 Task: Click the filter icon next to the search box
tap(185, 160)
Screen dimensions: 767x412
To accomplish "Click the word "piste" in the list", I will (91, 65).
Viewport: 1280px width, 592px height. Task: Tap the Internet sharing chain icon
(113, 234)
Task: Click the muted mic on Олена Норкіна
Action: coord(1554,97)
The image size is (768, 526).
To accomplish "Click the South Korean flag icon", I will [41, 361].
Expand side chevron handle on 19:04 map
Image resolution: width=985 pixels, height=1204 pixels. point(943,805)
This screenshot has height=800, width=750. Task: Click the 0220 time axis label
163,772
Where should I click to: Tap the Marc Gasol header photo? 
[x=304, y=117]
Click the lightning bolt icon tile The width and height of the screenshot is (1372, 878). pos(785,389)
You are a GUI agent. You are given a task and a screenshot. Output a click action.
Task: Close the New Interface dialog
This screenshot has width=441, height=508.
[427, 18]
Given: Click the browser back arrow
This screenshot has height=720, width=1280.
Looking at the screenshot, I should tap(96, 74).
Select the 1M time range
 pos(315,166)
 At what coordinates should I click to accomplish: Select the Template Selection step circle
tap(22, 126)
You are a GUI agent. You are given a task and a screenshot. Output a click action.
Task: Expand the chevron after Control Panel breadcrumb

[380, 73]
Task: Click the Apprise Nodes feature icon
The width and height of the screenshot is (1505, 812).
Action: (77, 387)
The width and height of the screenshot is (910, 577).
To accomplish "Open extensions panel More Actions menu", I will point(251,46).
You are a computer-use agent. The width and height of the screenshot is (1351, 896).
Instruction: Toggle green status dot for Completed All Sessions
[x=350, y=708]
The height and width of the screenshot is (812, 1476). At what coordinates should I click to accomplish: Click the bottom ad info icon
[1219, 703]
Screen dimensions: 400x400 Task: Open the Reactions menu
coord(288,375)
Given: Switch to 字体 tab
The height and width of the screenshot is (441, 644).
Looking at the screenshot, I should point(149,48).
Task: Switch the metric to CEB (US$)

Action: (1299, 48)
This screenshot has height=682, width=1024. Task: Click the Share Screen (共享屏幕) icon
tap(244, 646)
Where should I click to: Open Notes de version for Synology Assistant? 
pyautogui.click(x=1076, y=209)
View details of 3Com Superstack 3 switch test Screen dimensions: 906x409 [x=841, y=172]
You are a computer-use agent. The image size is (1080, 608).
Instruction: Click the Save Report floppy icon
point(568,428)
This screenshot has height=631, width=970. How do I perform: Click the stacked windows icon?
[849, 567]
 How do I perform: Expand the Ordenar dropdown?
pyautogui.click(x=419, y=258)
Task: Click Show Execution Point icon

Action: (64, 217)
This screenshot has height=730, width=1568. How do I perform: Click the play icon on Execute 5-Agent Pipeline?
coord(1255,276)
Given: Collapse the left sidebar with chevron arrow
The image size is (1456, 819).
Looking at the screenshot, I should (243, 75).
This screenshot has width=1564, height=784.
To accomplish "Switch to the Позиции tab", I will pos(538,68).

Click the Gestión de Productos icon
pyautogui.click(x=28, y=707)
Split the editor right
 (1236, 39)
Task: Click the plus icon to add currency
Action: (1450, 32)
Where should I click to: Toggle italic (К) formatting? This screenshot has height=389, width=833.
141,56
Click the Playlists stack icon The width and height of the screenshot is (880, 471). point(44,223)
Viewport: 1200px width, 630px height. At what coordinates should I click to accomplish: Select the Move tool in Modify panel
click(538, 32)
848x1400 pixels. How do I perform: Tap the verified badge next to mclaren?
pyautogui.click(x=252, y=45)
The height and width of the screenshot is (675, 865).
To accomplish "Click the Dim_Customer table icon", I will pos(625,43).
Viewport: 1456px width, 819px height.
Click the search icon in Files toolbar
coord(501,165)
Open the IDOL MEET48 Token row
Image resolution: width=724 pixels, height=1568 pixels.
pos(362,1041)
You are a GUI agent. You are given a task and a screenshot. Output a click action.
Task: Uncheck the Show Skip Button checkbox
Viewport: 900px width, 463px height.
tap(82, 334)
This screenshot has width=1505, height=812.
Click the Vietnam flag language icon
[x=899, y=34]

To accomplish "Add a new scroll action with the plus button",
---*---
#### WRITTEN TASK
Swap every instance of "GUI agent" in the items above for "UI agent" and reproduce all the items, changing nothing else.

#### FULL ANSWER
 Task: Click the filter icon next to the search box
tap(185, 160)
Screen dimensions: 767x412
To accomplish "Click the word "piste" in the list", I will (91, 65).
Viewport: 1280px width, 592px height. Task: Tap the Internet sharing chain icon
(113, 234)
Task: Click the muted mic on Олена Норкіна
Action: coord(1554,97)
The image size is (768, 526).
To accomplish "Click the South Korean flag icon", I will [41, 361].
Expand side chevron handle on 19:04 map
Image resolution: width=985 pixels, height=1204 pixels. point(943,805)
This screenshot has height=800, width=750. Task: Click the 0220 time axis label
163,772
Where should I click to: Tap the Marc Gasol header photo? 
[x=304, y=117]
Click the lightning bolt icon tile The width and height of the screenshot is (1372, 878). pos(785,389)
You are a UI agent. You are given a task and a screenshot. Output a click action.
Task: Close the New Interface dialog
This screenshot has width=441, height=508.
[427, 18]
Given: Click the browser back arrow
This screenshot has height=720, width=1280.
Looking at the screenshot, I should tap(96, 74).
Select the 1M time range
 pos(315,166)
 At what coordinates should I click to accomplish: Select the Template Selection step circle
tap(22, 126)
You are a UI agent. You are given a task and a screenshot. Output a click action.
Task: Expand the chevron after Control Panel breadcrumb

[380, 73]
Task: Click the Apprise Nodes feature icon
The width and height of the screenshot is (1505, 812).
Action: (77, 387)
The width and height of the screenshot is (910, 577).
To accomplish "Open extensions panel More Actions menu", I will point(251,46).
You are a computer-use agent. The width and height of the screenshot is (1351, 896).
Instruction: Toggle green status dot for Completed All Sessions
[x=350, y=708]
The height and width of the screenshot is (812, 1476). At what coordinates should I click to accomplish: Click the bottom ad info icon
[1219, 703]
Screen dimensions: 400x400 Task: Open the Reactions menu
coord(288,375)
Given: Switch to 字体 tab
The height and width of the screenshot is (441, 644).
Looking at the screenshot, I should point(149,48).
Task: Switch the metric to CEB (US$)

Action: (1299, 48)
This screenshot has height=682, width=1024. Task: Click the Share Screen (共享屏幕) icon
tap(244, 646)
Where should I click to: Open Notes de version for Synology Assistant? 
pyautogui.click(x=1076, y=209)
View details of 3Com Superstack 3 switch test Screen dimensions: 906x409 [x=841, y=172]
You are a computer-use agent. The image size is (1080, 608).
Instruction: Click the Save Report floppy icon
point(568,428)
This screenshot has height=631, width=970. How do I perform: Click the stacked windows icon?
[849, 567]
 How do I perform: Expand the Ordenar dropdown?
pyautogui.click(x=419, y=258)
Task: Click Show Execution Point icon

Action: (64, 217)
This screenshot has height=730, width=1568. How do I perform: Click the play icon on Execute 5-Agent Pipeline?
coord(1255,276)
Given: Collapse the left sidebar with chevron arrow
The image size is (1456, 819).
Looking at the screenshot, I should (243, 75).
This screenshot has width=1564, height=784.
To accomplish "Switch to the Позиции tab", I will pos(538,68).

Click the Gestión de Productos icon
pyautogui.click(x=28, y=707)
Split the editor right
 (1236, 39)
Task: Click the plus icon to add currency
Action: (1450, 32)
Where should I click to: Toggle italic (К) formatting? This screenshot has height=389, width=833.
141,56
Click the Playlists stack icon The width and height of the screenshot is (880, 471). point(44,223)
Viewport: 1200px width, 630px height. At what coordinates should I click to accomplish: Select the Move tool in Modify panel
click(538, 32)
848x1400 pixels. How do I perform: Tap the verified badge next to mclaren?
pyautogui.click(x=252, y=45)
The height and width of the screenshot is (675, 865).
To accomplish "Click the Dim_Customer table icon", I will pos(625,43).
Viewport: 1456px width, 819px height.
Click the search icon in Files toolbar
coord(501,165)
Open the IDOL MEET48 Token row
Image resolution: width=724 pixels, height=1568 pixels.
pos(362,1041)
You are a UI agent. You are given a task and a screenshot. Output a click action.
Task: Uncheck the Show Skip Button checkbox
Viewport: 900px width, 463px height.
tap(82, 334)
This screenshot has width=1505, height=812.
Click the Vietnam flag language icon
[x=899, y=34]

To accomplish "Add a new scroll action with the plus button",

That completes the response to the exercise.